── INPUT MATERIAL

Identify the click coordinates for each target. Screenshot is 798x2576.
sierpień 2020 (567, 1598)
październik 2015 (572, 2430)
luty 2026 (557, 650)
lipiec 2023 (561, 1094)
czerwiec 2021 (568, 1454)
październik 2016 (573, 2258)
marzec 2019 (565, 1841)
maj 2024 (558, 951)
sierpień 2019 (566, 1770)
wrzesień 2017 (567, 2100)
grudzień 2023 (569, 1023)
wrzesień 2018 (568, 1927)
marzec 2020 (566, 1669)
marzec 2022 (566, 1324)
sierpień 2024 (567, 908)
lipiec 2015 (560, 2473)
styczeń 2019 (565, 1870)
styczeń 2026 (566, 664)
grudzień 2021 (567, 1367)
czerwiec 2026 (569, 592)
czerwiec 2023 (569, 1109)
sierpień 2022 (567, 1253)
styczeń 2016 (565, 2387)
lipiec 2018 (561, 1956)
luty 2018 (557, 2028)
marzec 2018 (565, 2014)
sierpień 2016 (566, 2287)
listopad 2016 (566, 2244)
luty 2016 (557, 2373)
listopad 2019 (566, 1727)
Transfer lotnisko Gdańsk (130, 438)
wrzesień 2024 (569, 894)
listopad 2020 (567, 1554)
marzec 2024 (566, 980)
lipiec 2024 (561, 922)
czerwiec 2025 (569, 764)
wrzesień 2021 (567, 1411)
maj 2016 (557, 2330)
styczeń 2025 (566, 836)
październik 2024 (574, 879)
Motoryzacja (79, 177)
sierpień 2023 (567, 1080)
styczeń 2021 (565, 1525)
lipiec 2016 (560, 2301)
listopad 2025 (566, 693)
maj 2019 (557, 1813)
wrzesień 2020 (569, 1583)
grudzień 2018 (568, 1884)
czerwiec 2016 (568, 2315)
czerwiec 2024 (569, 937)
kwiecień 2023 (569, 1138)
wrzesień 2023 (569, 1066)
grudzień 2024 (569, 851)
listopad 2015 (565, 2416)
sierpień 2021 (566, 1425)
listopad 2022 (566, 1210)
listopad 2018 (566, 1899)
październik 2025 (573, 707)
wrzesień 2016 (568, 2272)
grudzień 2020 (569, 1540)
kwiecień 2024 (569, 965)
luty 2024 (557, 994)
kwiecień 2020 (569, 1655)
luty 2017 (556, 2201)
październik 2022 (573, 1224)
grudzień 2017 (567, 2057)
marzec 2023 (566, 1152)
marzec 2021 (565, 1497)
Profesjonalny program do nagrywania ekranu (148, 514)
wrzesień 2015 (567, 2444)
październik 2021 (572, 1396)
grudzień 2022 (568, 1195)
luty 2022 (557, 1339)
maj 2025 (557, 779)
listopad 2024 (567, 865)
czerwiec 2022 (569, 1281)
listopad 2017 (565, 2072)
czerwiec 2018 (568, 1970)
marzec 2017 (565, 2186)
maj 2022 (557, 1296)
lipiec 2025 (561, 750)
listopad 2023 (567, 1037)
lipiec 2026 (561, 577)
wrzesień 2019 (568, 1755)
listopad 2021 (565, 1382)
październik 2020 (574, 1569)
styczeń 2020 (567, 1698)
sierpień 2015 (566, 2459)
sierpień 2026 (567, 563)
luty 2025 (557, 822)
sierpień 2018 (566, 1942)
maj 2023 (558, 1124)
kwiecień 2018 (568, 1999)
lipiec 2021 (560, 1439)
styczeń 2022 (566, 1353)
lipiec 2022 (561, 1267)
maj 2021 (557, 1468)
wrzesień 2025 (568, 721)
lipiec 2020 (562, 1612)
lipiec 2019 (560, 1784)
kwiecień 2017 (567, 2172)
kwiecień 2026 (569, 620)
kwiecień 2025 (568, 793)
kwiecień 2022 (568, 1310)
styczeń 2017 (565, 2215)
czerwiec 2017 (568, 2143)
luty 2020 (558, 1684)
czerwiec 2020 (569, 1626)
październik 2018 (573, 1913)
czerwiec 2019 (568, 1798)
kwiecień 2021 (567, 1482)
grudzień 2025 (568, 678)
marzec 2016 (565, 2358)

────

EXERCISE DESCRIPTION
Would you retype all of the data exactly as shown?

ANSWER SPACE
Identify the click coordinates for each target. Screenshot is 798x2576.
sierpień 2020 (567, 1598)
październik 2015 (572, 2430)
luty 2026 (557, 650)
lipiec 2023 (561, 1094)
czerwiec 2021 (568, 1454)
październik 2016 (573, 2258)
marzec 2019 (565, 1841)
maj 2024 (558, 951)
sierpień 2019 (566, 1770)
wrzesień 2017 (567, 2100)
grudzień 2023 (569, 1023)
wrzesień 2018 (568, 1927)
marzec 2020 (566, 1669)
marzec 2022 (566, 1324)
sierpień 2024 (567, 908)
lipiec 2015 (560, 2473)
styczeń 2019 (565, 1870)
styczeń 2026 (566, 664)
grudzień 2021 (567, 1367)
czerwiec 2026 (569, 592)
czerwiec 2023 (569, 1109)
sierpień 2022 (567, 1253)
styczeń 2016 (565, 2387)
lipiec 2018 (561, 1956)
luty 2018 (557, 2028)
marzec 2018 (565, 2014)
sierpień 2016 (566, 2287)
listopad 2016 (566, 2244)
luty 2016 (557, 2373)
listopad 2019 (566, 1727)
Transfer lotnisko Gdańsk (130, 438)
wrzesień 2024 (569, 894)
listopad 2020 (567, 1554)
marzec 2024 (566, 980)
lipiec 2024 (561, 922)
czerwiec 2025 (569, 764)
wrzesień 2021 (567, 1411)
maj 2016 (557, 2330)
styczeń 2025 (566, 836)
październik 2024 (574, 879)
Motoryzacja (79, 177)
sierpień 2023 (567, 1080)
styczeń 2021 (565, 1525)
lipiec 2016 (560, 2301)
listopad 2025 (566, 693)
maj 2019 (557, 1813)
wrzesień 2020 (569, 1583)
grudzień 2018 (568, 1884)
czerwiec 2016 (568, 2315)
czerwiec 2024 (569, 937)
kwiecień 2023 (569, 1138)
wrzesień 2023 (569, 1066)
grudzień 2024 (569, 851)
listopad 2015 (565, 2416)
sierpień 2021 (566, 1425)
listopad 2022 (566, 1210)
listopad 2018 (566, 1899)
październik 2025 (573, 707)
wrzesień 2016 (568, 2272)
grudzień 2020 (569, 1540)
kwiecień 2024 (569, 965)
luty 2024 (557, 994)
kwiecień 2020 (569, 1655)
luty 2017 (556, 2201)
październik 2022 (573, 1224)
grudzień 2017 (567, 2057)
marzec 2023 (566, 1152)
marzec 2021 (565, 1497)
Profesjonalny program do nagrywania ekranu (148, 514)
wrzesień 2015 (567, 2444)
październik 2021 (572, 1396)
grudzień 2022 (568, 1195)
luty 2022 (557, 1339)
maj 2025 (557, 779)
listopad 2024 (567, 865)
czerwiec 2022 (569, 1281)
listopad 2017 (565, 2072)
czerwiec 2018 (568, 1970)
marzec 2017 (565, 2186)
maj 2022 (557, 1296)
lipiec 2025 (561, 750)
listopad 2023 (567, 1037)
lipiec 2026 (561, 577)
wrzesień 2019 (568, 1755)
listopad 2021 (565, 1382)
październik 2020 (574, 1569)
styczeń 2020 (567, 1698)
sierpień 2015 (566, 2459)
sierpień 2026 (567, 563)
luty 2025 (557, 822)
sierpień 2018 (566, 1942)
maj 2023 (558, 1124)
kwiecień 2018 (568, 1999)
lipiec 2021 (560, 1439)
styczeń 2022 (566, 1353)
lipiec 2022 (561, 1267)
maj 2021 (557, 1468)
wrzesień 2025 (568, 721)
lipiec 2020 (562, 1612)
lipiec 2019 (560, 1784)
kwiecień 2017 (567, 2172)
kwiecień 2026 (569, 620)
kwiecień 2025 (568, 793)
kwiecień 2022 (568, 1310)
styczeń 2017 (565, 2215)
czerwiec 2017 (568, 2143)
luty 2020 (558, 1684)
czerwiec 2020 (569, 1626)
październik 2018 (573, 1913)
czerwiec 2019 (568, 1798)
kwiecień 2021 (567, 1482)
grudzień 2025 (568, 678)
marzec 2016 (565, 2358)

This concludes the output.